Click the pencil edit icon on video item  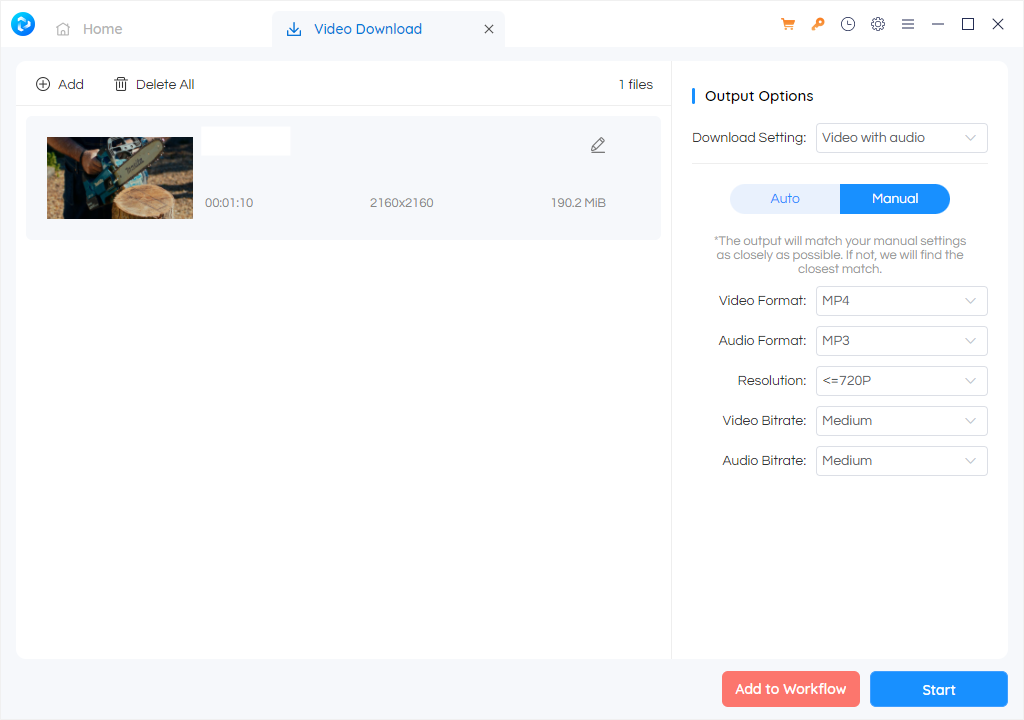point(598,146)
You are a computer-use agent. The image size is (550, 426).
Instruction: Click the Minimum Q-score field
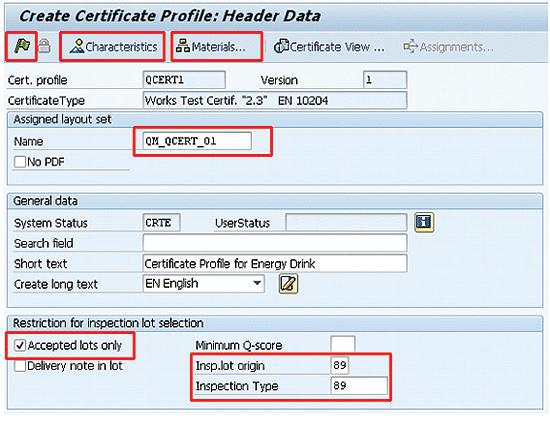[x=343, y=345]
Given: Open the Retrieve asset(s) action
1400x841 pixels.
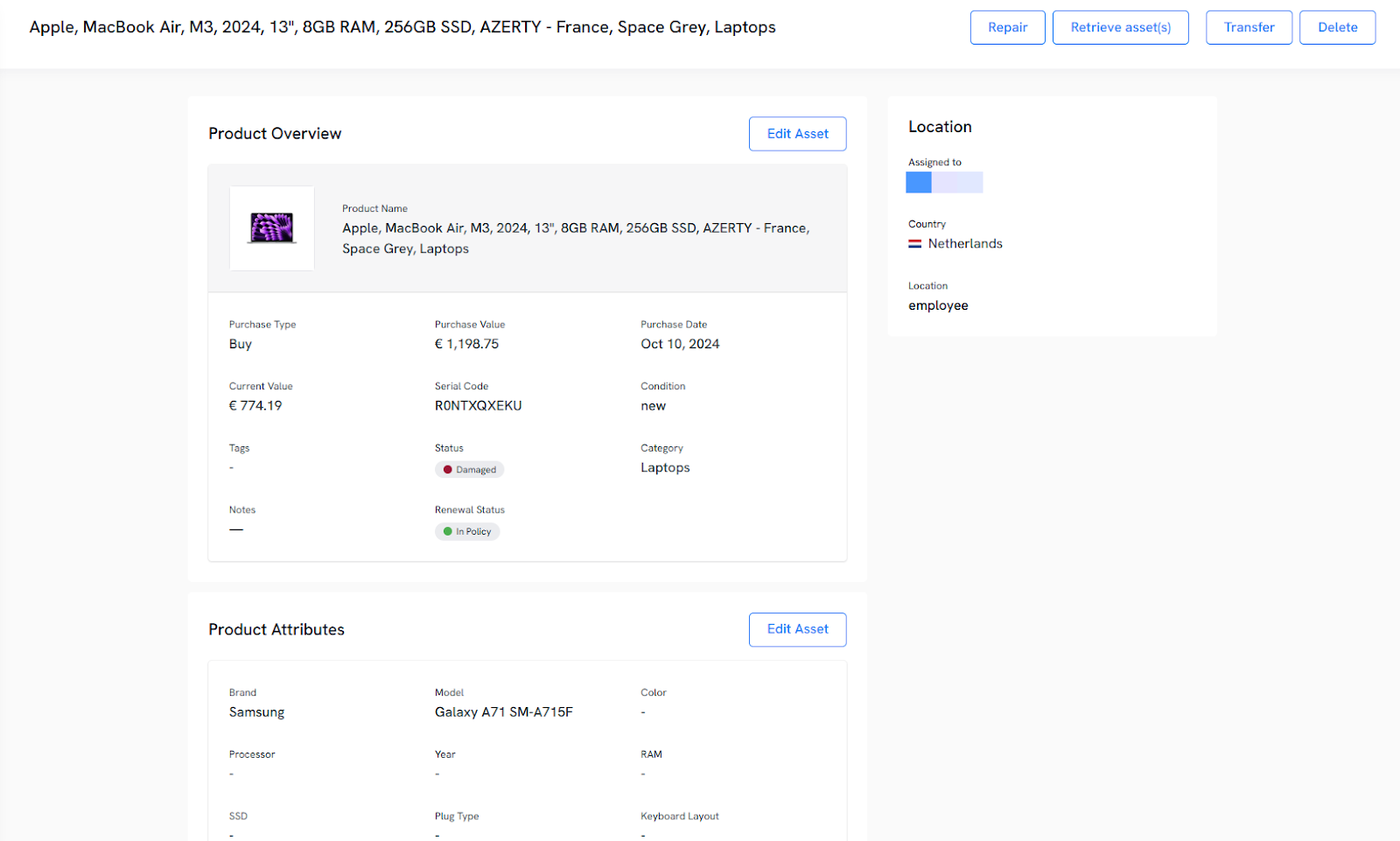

■ ■ ■

• Exercise aim
Every line from the one that holds "Given: Open the Retrieve asset(s) action" to the last line of the records above goes into the answer, exactly as written; nothing else does, and no picture does either.

• Task solution
Given: Open the Retrieve asset(s) action
1400x841 pixels.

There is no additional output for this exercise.